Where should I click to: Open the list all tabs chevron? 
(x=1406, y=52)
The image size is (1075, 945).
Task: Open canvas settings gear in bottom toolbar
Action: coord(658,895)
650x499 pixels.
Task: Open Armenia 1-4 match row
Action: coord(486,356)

* [PROBLEM REQUIREMENTS] Revise the records by replacing "chevron" with "dropdown arrow" and leave everything else unchanged.

* [FULL ANSWER]
Where should I click to: Open the list all tabs dropdown arrow? 
(x=1406, y=52)
The image size is (1075, 945).
Task: Open canvas settings gear in bottom toolbar
Action: coord(658,895)
650x499 pixels.
Task: Open Armenia 1-4 match row
Action: coord(486,356)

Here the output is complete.